What the task requires
Produce the listing below again, exactly as shown.

Raw data
--- START ---
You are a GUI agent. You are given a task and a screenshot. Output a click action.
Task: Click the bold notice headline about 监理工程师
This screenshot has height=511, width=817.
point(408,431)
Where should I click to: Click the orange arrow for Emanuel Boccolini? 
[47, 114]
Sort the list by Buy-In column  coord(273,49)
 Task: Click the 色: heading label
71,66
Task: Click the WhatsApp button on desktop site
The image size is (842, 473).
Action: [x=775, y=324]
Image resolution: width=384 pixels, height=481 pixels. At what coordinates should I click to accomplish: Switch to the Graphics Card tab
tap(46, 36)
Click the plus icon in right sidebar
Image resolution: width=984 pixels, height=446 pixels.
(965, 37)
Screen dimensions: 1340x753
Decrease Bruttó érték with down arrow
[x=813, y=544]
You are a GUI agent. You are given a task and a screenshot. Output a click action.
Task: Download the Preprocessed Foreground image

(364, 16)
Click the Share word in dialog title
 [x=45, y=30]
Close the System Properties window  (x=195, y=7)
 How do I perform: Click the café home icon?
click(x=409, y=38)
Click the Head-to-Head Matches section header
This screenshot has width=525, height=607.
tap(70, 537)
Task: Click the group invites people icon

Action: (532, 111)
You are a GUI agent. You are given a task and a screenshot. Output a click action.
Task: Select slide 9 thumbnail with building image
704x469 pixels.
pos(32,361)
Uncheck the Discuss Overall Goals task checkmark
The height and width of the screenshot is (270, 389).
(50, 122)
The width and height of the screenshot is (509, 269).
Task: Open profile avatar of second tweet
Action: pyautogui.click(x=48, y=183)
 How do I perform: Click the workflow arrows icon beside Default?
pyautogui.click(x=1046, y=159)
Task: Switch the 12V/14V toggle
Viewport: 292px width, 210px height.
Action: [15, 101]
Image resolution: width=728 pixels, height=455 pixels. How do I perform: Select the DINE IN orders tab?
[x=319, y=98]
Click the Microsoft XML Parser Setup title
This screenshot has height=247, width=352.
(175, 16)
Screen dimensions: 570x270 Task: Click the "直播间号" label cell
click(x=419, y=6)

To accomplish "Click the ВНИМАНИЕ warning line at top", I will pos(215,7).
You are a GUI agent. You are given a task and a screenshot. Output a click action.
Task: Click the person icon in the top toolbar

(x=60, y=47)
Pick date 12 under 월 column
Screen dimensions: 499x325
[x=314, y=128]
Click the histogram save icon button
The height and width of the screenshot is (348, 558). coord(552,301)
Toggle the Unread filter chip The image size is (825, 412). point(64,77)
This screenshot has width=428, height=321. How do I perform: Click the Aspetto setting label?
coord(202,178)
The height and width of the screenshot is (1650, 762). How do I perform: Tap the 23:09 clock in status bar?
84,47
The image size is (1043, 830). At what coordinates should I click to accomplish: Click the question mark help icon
--- END ---
Answer box
You are a GUI agent. You are given a task and a screenshot. Output a click action.
Task: Click the bold notice headline about 监理工程师
This screenshot has height=511, width=817.
point(408,431)
Where should I click to: Click the orange arrow for Emanuel Boccolini? 
[47, 114]
Sort the list by Buy-In column  coord(273,49)
 Task: Click the 色: heading label
71,66
Task: Click the WhatsApp button on desktop site
The image size is (842, 473).
Action: [x=775, y=324]
Image resolution: width=384 pixels, height=481 pixels. At what coordinates should I click to accomplish: Switch to the Graphics Card tab
tap(46, 36)
Click the plus icon in right sidebar
Image resolution: width=984 pixels, height=446 pixels.
(965, 37)
Screen dimensions: 1340x753
Decrease Bruttó érték with down arrow
[x=813, y=544]
You are a GUI agent. You are given a task and a screenshot. Output a click action.
Task: Download the Preprocessed Foreground image

(364, 16)
Click the Share word in dialog title
 [x=45, y=30]
Close the System Properties window  (x=195, y=7)
 How do I perform: Click the café home icon?
click(x=409, y=38)
Click the Head-to-Head Matches section header
This screenshot has width=525, height=607.
tap(70, 537)
Task: Click the group invites people icon

Action: (532, 111)
You are a GUI agent. You are given a task and a screenshot. Output a click action.
Task: Select slide 9 thumbnail with building image
704x469 pixels.
pos(32,361)
Uncheck the Discuss Overall Goals task checkmark
The height and width of the screenshot is (270, 389).
(50, 122)
The width and height of the screenshot is (509, 269).
Task: Open profile avatar of second tweet
Action: pyautogui.click(x=48, y=183)
 How do I perform: Click the workflow arrows icon beside Default?
pyautogui.click(x=1046, y=159)
Task: Switch the 12V/14V toggle
Viewport: 292px width, 210px height.
Action: [15, 101]
Image resolution: width=728 pixels, height=455 pixels. How do I perform: Select the DINE IN orders tab?
[x=319, y=98]
Click the Microsoft XML Parser Setup title
This screenshot has height=247, width=352.
(175, 16)
Screen dimensions: 570x270 Task: Click the "直播间号" label cell
click(x=419, y=6)

To accomplish "Click the ВНИМАНИЕ warning line at top", I will pos(215,7).
You are a GUI agent. You are given a task and a screenshot. Output a click action.
Task: Click the person icon in the top toolbar

(x=60, y=47)
Pick date 12 under 월 column
Screen dimensions: 499x325
[x=314, y=128]
Click the histogram save icon button
The height and width of the screenshot is (348, 558). coord(552,301)
Toggle the Unread filter chip The image size is (825, 412). point(64,77)
This screenshot has width=428, height=321. How do I perform: Click the Aspetto setting label?
coord(202,178)
The height and width of the screenshot is (1650, 762). How do I perform: Tap the 23:09 clock in status bar?
84,47
The image size is (1043, 830). At what coordinates should I click to accomplish: Click the question mark help icon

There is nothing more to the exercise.